Les mangeuses de rouge à lèvres de Casablanca (14) – Le haschisch

          Casablanca est, sans aucun doute, une ville cosmopolite, à la fois par les résidents et par l’architecture. Ce fait m’a été confirmé chaque fois quand je montais sur la terrasse de l’hôtel “Hyatt Regency”, où je payais deux fois le prix d’une chope de bière, mais j’avais eu le droit de regarder le panorama unique sur la ville. De l’hauteur du dixième étage, j’aimais observer l’agitation du boulevard Tahar el Alaoui, qui sépare le moderne hôtel de quartier Madina el Qadima (n.a. Vieille Ville), un vrai labyrinthe de ruelles bordées de maisonettes blanches, qui sont en frappant contraste architectural et de proportions avec le reste des bâtiments. J’avais l’impression que le XVIIIème siècle et du XXème siècle sont à une distance de seulement quelques minutes de marche à pied. Au-delà de la Madina el Qadima s’étendait le port de Casablanca, après quoi la vue s’arrêtait  seulement à l’horizon, qui sépare le ciel de l’océan. J’étais assis à une table avec une chope de bière avant et je regardais le soleil grand comme une roue de chariot, qui s’immergeait peu à peu dans l’océan Atlantique. Il semblait un disque d’acier chauffée au rouge, soumis à la trempe, qui se produisait, paradoxalement, sans le  grésillement caractéristique du dégagement des vapeurs d’eau.

     “Bonjour, monsieur”, j’ai entendu lors que mes yeux étaient fixés sur le phénomène cosmique en cours. Je me suis retourné et j’ai reconnu monsieur Rachid (n.a. Raisonable) Firdouasi (n.a. Paradisiaque), mon voisin d’appartement, professeur universitaire de chimie à l’École de l’Industrie Minérale  à Rabat. Je l’invitai à s’asseoir à ma table. C’était la tombée de nuit avec une fraîcheur bienvenue. En bas je voyais la constellation des lumières de la ville, en haut brillaient les étoiles. Notre conversation languait jusqu’à ce que j’ai demandé à monsieur Rachid à me parler de haschisch. À ce moment-là, le professeur universitaire a  siroté un gorgée de bière, s’essuyait à la bouche de mousse avec le dos de la main et a commencé, déformation professionnelle, un cours magistral.
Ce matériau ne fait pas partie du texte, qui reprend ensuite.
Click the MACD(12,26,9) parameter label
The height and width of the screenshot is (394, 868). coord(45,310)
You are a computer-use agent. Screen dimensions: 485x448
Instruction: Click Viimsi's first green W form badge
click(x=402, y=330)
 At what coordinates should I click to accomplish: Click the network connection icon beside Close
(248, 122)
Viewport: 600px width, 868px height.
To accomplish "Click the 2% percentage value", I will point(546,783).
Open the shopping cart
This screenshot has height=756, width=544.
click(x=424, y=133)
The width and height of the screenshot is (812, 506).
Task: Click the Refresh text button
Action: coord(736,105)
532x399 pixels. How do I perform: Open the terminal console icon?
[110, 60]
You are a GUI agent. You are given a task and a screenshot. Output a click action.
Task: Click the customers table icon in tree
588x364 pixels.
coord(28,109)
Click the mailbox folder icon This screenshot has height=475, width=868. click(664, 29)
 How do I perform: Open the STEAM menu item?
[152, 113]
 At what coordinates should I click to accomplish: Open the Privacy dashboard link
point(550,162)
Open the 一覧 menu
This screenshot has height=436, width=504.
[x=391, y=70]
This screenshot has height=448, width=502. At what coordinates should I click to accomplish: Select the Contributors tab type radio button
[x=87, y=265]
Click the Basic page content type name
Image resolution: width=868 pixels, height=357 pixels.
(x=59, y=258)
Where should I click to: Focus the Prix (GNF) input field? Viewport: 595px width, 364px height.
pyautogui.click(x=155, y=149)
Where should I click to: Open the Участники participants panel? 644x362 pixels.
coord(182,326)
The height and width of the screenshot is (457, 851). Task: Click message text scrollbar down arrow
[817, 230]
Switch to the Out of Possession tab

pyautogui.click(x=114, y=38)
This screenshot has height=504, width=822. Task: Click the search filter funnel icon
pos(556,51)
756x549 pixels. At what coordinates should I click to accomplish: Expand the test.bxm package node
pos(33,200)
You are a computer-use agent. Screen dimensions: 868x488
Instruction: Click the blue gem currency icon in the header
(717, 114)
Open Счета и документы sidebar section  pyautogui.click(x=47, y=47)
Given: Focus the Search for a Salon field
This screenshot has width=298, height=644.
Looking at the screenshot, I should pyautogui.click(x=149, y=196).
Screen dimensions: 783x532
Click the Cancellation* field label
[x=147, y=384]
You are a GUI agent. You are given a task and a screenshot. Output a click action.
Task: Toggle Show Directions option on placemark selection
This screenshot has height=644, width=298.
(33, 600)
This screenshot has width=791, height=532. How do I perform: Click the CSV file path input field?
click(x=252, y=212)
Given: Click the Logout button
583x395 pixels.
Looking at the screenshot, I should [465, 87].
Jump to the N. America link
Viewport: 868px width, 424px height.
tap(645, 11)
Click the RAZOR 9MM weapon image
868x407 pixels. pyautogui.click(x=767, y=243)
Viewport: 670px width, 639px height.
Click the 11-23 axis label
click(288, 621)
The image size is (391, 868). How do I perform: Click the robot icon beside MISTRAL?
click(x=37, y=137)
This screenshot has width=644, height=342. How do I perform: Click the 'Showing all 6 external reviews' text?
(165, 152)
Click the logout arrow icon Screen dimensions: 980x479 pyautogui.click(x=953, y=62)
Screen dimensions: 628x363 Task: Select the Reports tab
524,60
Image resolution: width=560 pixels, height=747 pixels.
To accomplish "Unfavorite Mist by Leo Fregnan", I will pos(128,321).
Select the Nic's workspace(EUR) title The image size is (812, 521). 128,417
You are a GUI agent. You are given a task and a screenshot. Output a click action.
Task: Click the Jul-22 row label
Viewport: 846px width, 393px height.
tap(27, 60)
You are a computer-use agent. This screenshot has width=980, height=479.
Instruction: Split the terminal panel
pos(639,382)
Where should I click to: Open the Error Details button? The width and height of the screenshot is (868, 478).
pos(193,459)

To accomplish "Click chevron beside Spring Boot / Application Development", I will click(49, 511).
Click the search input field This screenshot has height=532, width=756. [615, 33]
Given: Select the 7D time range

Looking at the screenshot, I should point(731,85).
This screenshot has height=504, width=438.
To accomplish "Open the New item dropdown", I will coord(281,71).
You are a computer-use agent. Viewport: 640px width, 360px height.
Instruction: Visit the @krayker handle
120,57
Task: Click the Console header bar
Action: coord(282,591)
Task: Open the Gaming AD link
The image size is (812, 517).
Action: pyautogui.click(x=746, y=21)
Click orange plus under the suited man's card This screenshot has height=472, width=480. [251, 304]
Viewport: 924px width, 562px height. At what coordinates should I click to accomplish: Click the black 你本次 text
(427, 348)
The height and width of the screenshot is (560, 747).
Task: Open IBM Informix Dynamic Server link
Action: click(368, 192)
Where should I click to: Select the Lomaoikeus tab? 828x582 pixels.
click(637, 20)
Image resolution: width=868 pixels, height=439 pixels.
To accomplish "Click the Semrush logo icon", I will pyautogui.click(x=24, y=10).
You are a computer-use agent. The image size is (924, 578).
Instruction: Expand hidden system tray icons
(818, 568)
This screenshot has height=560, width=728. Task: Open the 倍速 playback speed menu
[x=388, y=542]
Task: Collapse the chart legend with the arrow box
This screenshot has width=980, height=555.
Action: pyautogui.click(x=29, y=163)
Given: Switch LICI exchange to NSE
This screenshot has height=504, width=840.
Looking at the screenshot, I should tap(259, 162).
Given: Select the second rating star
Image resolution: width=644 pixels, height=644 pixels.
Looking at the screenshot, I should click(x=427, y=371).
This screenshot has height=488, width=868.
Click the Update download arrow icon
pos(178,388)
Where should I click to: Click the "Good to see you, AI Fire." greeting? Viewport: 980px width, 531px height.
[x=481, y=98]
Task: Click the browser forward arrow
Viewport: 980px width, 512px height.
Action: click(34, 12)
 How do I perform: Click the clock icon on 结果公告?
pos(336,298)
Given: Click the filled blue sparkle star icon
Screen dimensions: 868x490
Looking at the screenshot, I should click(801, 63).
Voici ce qu’il a dit:

     – Le haschisch est une résine riche en delta-9 tetrahydrocannibol (THC), qui est extraite de chanvre indien (n.a. cannabis indicae sativa). Au Maroc, cette plante est cultivée sur de grandes surfaces au pied des montagnes de Rif. En grattant la résine de ces plantes, on  obtient ce que nous les Marocains appellons  “kif”. Ce matériau est pressé en blocs de 100, 125, 200 ou 250 grammes pour être plus facilement transporté et stocké. Le haschisch pur, de qualité, est malléable, même à la chaleur des doigts, celui de la qualité inferieure ou stocké dans des conditions anormales est fragile et doit  être chauffé pour être traité manuellement. D’autres grands pays producteurs de haschisch sont l’Afghanistan, le Pakistan et l’Inde. Le haschich blonde, produit au Maroc a plus d’effet sur l’activité du cerveau, tandis que le haschisch noir, produit largement en Afghanistan, le Pakistan et l’Inde, a des propriétés calmantes, apaisantes. Cette substance est une drogue, car, après avoir été insérée dans le corps produit une certaine quantité des changements essentiels physiologiques et comportementaux. Le haschisch provoque la dépendance, la nécessité physique et mentale de consommer de la drogue pour empêcher l’apparition du sevrage.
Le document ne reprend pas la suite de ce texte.